Special Circumstances - Amending AML/CTF Program Part B - ACIP / KYC
What if you can undertake the Applicable Customer Identification Procedures (ACIP) / Know Your Customer (KYC) but not to the standard mandated by your AML/CTF Program Part B? The best, perhaps only, solution is to change your AML/CTF Program and related ACIP/KYC procedures.
Those reporting entities which only provide services to low / medium risk individuals and who utilise electronic safe harbour verification should not be troubled. So long as their outsourced KYC provider keeps operating (you might want to check).
Documentation Based Verification
For nearly all others, including those which provide designated services to companies and trusts etc, they will need to turn their mind to what their AML/CTF Program Part B says about verification from documentation and the intricacies of Rule 4.9 - Verification from Documentation.
With respect to verification from documentationRule 4.9.3 (individuals) and 4.9.5 (non-individuals) are highly useful Rules in a reporting entity’s KYC and on-boarding tool-kit.
It is worth stating Rule 4.9.3 in full:
“An AML/CTF program must include appropriate risk-based systems and controls for the reporting entity to determine:
(1) what reliable and independent documentation the reporting entity will require for the purpose of verifying the individual’s name and date of birth and/or residential address (as the case may be);
(2) if any other KYC information about an individual is to be verified – what reliable and independent documentation may be used to verify that information;
(3) whether, and in what circumstances, the reporting entity is prepared to rely upon a copy of a reliable and independent document;
(4) in what circumstances a reporting entity will take steps to determine whether a document produced about an individual may have been forged, tampered with, cancelled or stolen and, if so, what steps the reporting entity will take to establish whether or not the document has been forged, tampered with, cancelled or stolen;
(5) whether the reporting entity will use any authentication service that may be available in respect of a document; and
(6) whether, and how, to confirm KYC information about an individual by independently initiating contact with the person that the individual claims to be.”
Rule 4.9.5 is similar with respect to non-individuals.
How to utilise Rule 4.9.3 to your advantage
An example might be a reporting entity wanting to rely on a copy (or a photograph) of a identification document (e.g. a driver’s licence) instead of a certified copy. Under Part B in most AML/CTF Programs reliance upon an uncertified copy would not be allowed.

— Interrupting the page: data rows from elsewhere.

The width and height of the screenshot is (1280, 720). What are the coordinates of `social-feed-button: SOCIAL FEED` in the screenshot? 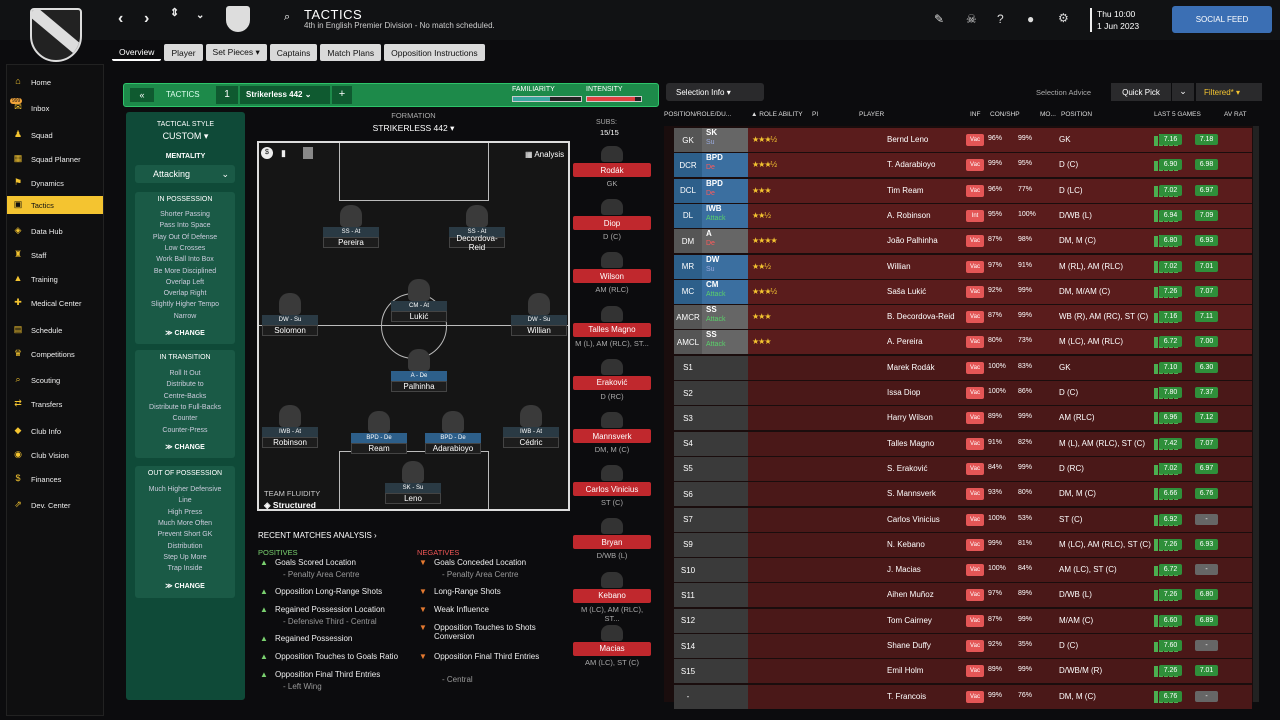 It's located at (1222, 20).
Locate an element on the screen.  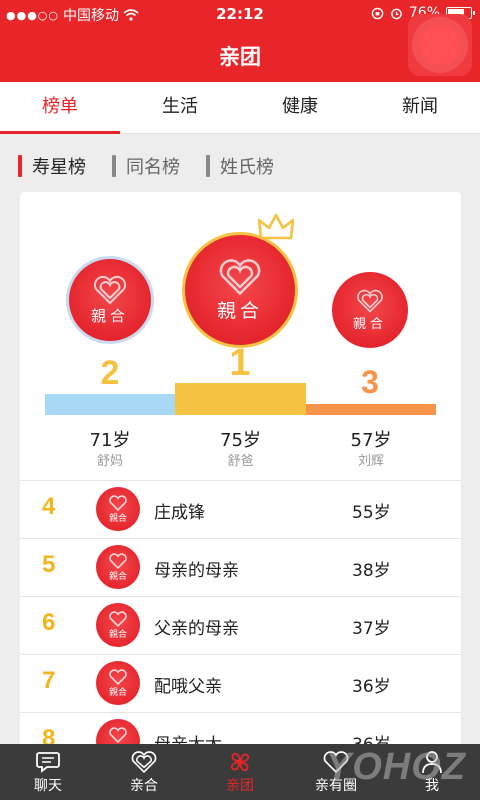
row-age: 38岁 is located at coordinates (372, 571).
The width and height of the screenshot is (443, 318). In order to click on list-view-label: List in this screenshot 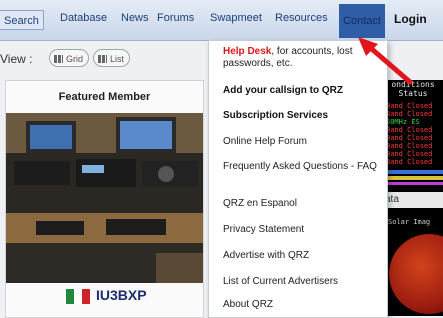, I will do `click(118, 59)`.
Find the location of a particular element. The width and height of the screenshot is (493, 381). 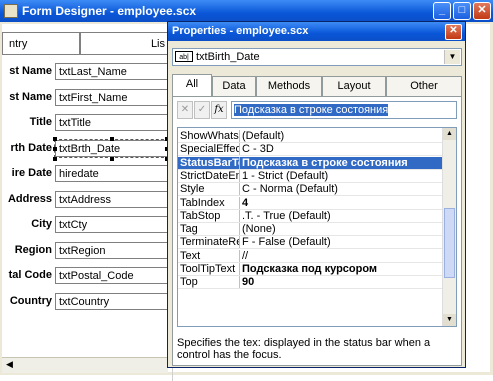

field-label: Country is located at coordinates (30, 300).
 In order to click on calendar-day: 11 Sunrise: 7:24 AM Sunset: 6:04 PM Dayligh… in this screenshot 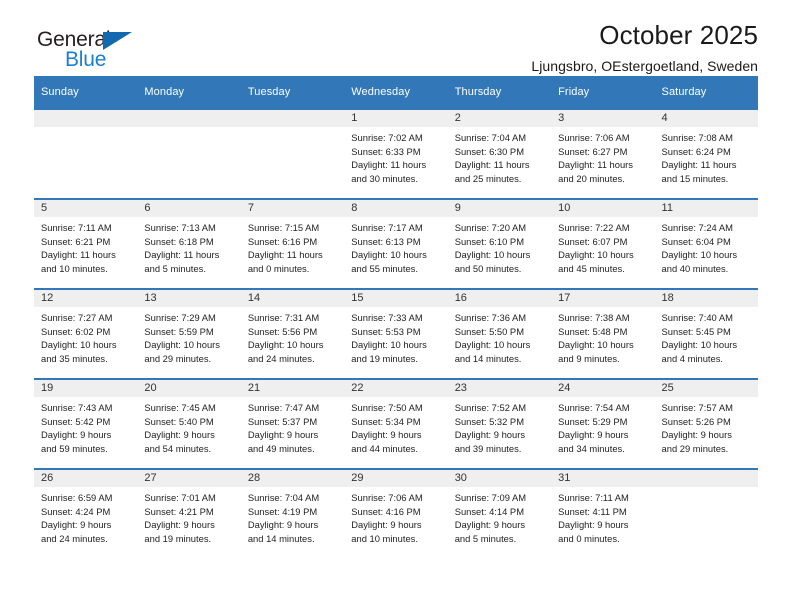, I will do `click(706, 244)`.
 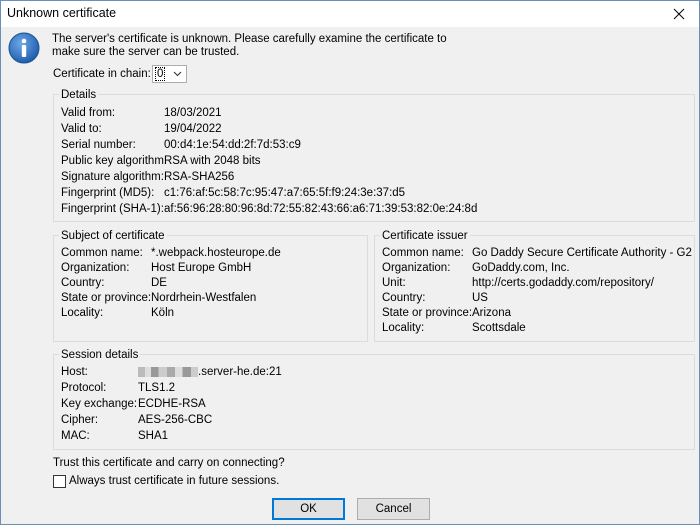 I want to click on chain-select: 0, so click(x=170, y=74).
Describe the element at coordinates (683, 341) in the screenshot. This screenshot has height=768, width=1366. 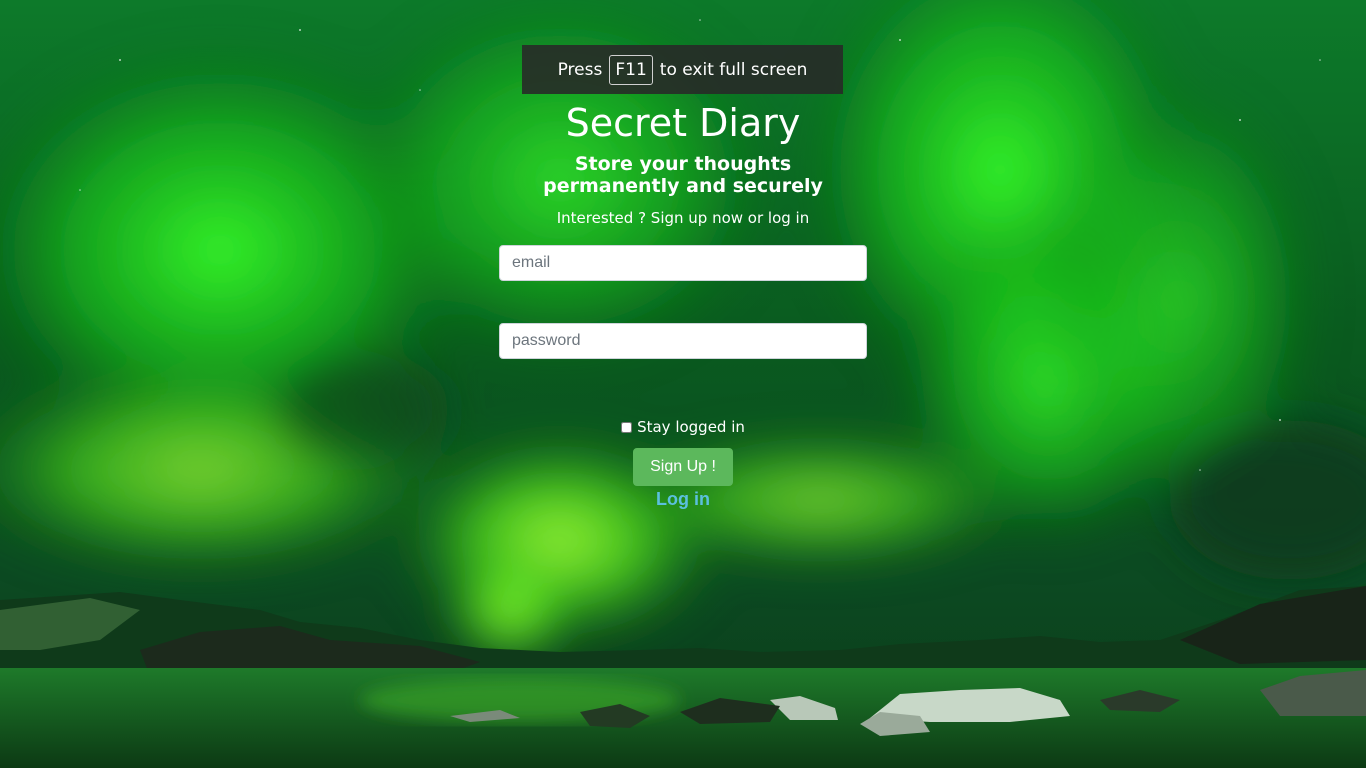
I see `password-field` at that location.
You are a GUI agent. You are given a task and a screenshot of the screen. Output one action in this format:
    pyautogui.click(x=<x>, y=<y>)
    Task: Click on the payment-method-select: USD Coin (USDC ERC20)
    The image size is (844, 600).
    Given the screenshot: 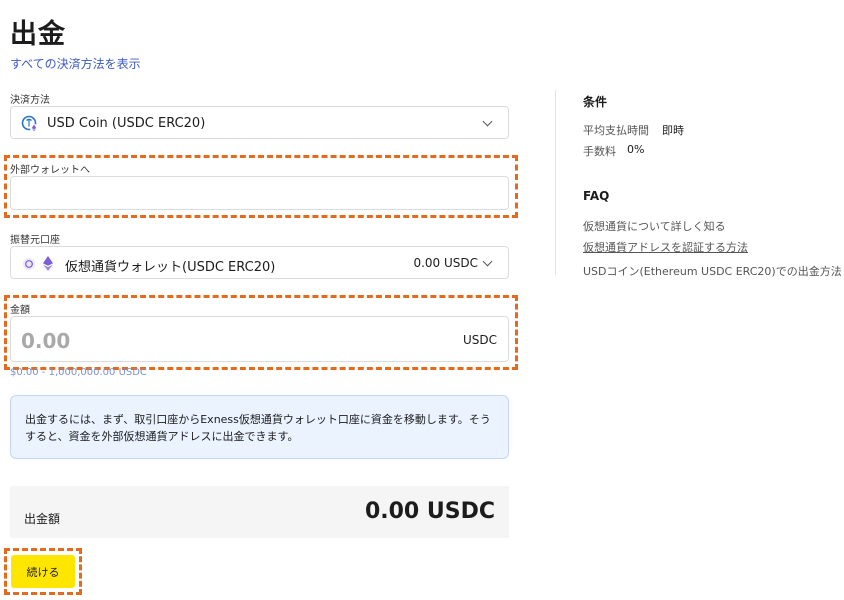 What is the action you would take?
    pyautogui.click(x=260, y=122)
    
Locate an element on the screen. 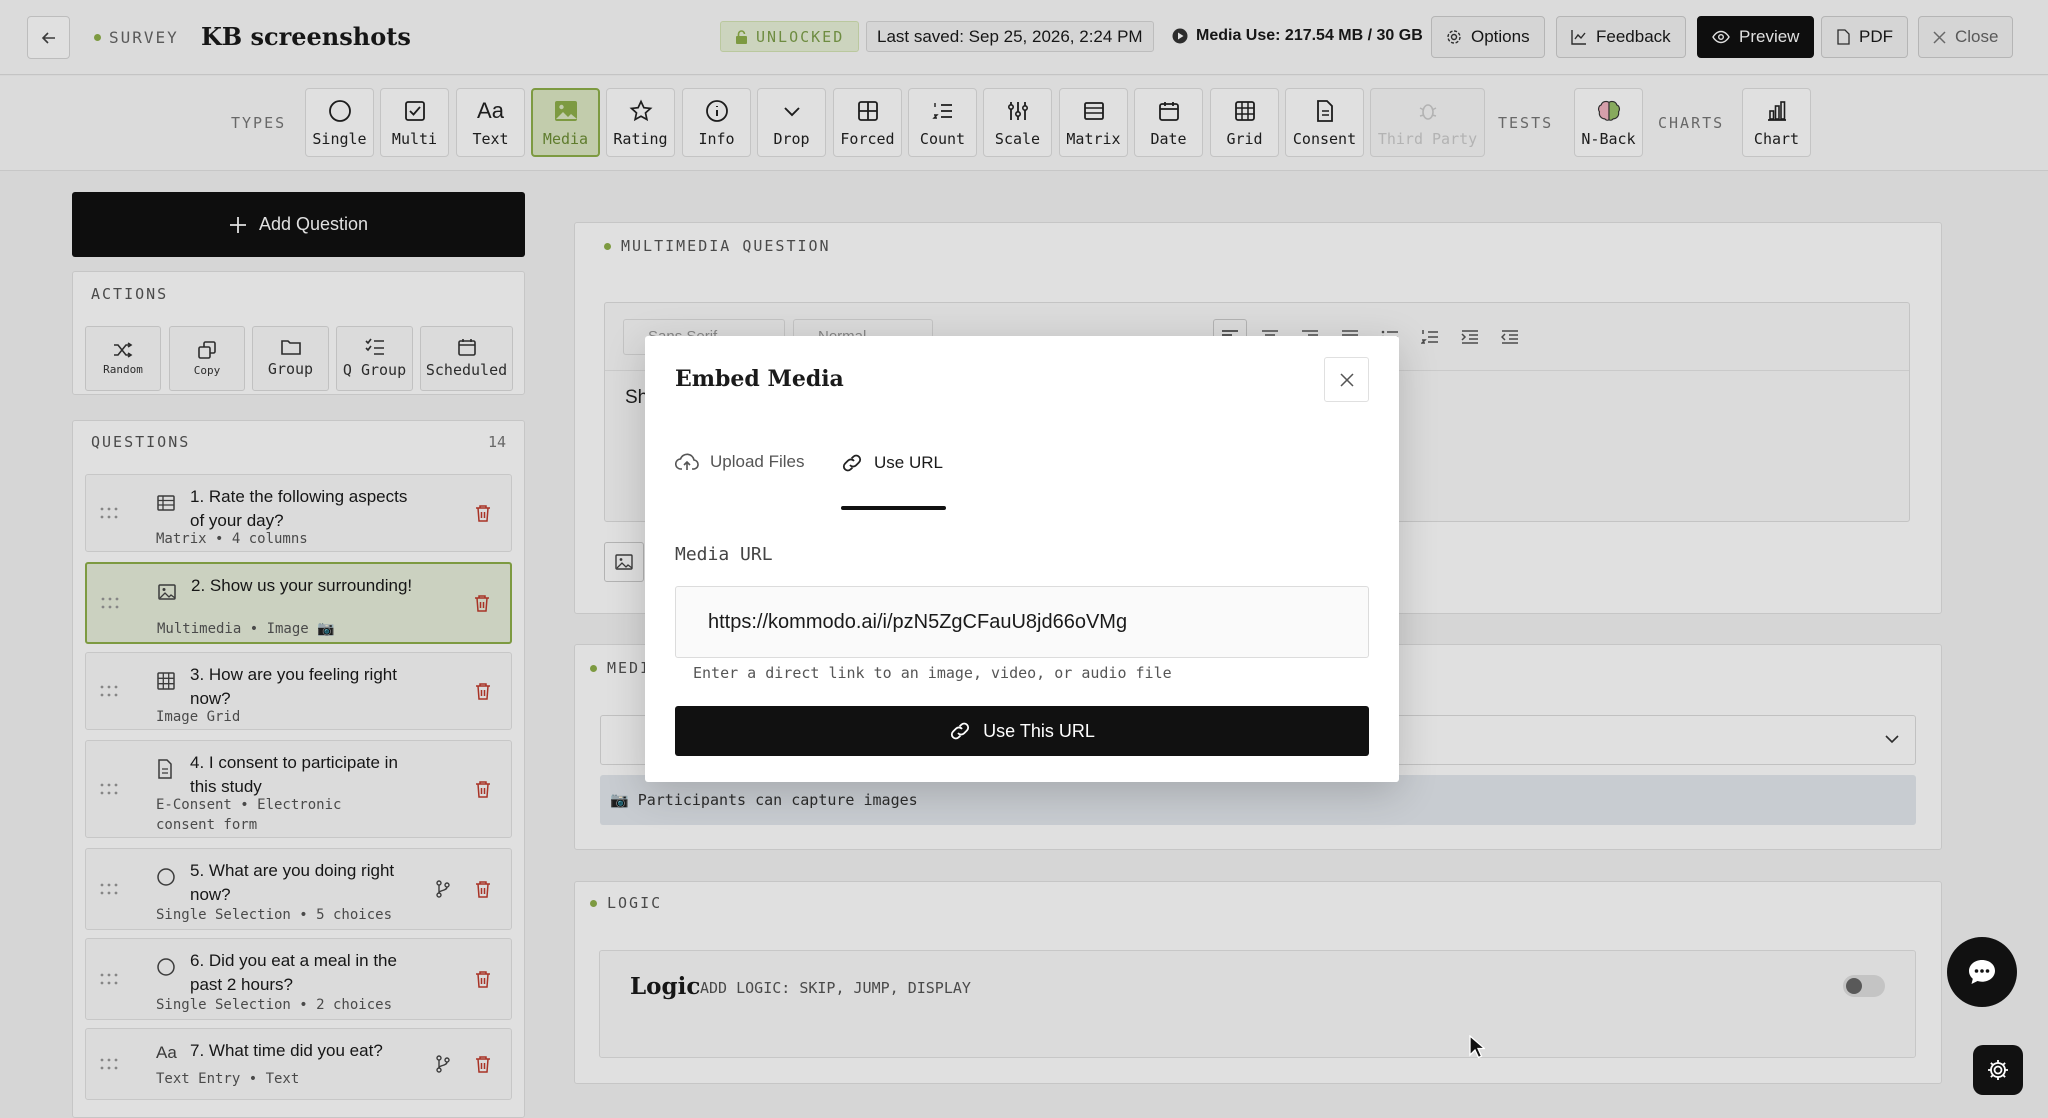 The width and height of the screenshot is (2048, 1118). gear-icon is located at coordinates (1998, 1070).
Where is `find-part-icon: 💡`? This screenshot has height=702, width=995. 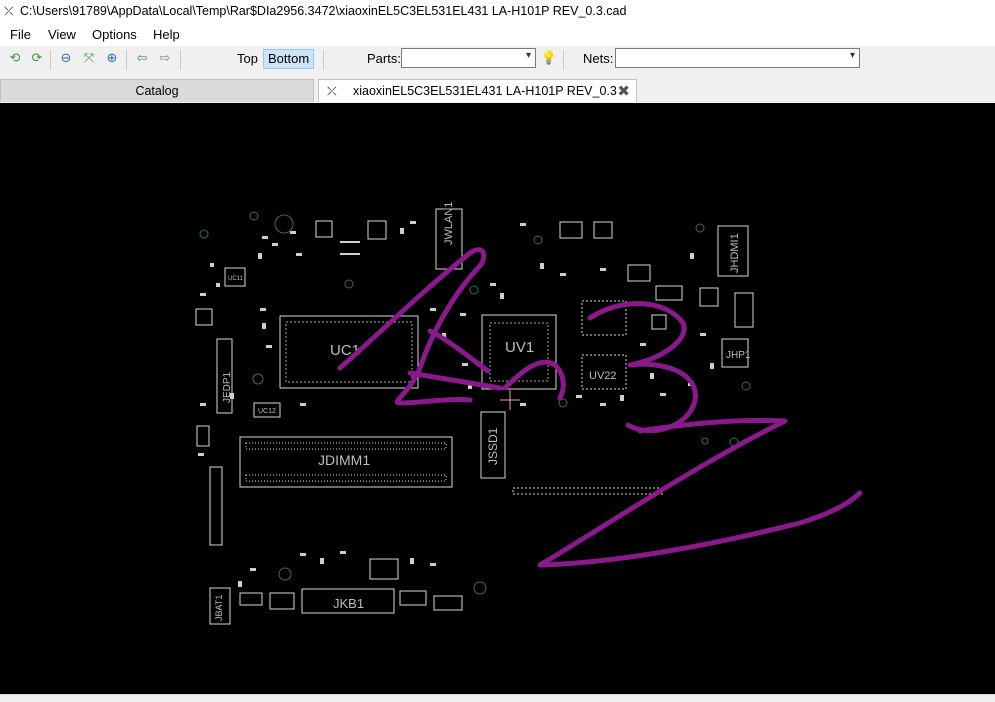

However, if Rule 4.9.3 is correctly utilised then with an appropriate risk assessment and a re-wording of your AML/CTF Program Part B relying on an uncertified copy could be acceptable.
Remember, the overarching obligation is for a reporting entity to have “appropriate risk-based systems and controls that are designed to enable the reporting entity to be reasonably satisfied, where a customer is an individual, that the customer is the individual that he or she claims to be”. Replicate for the types of non-individual customers.
Amending Your AML/CTF Program
The key steps include:
- Understand your current Part B and ACIP / KYC procedures;
- Read Rule 4.9.3 (or 4.9,5) (then read it again);
- Undertake a gap analysis between the anticipated Part B wording and KYC procedures, and the current ML/TF Risk Assessment / Part B wording KYC procedures;
- Undertake a risk assessment based upon Rule 4.9;
- Draft the amended Part B (and Part A if necessary);
- Have the amended Part A and Part B approved;
- Implement the new procedures;
This is only an outline of the steps that might be involved.
During the process keep referring back to the Rules to ensure that you meet, and document, all the requirements.
This is not legal advice. If you need legal advice on your specific circumstances please see your lawyers for tailored legal advice.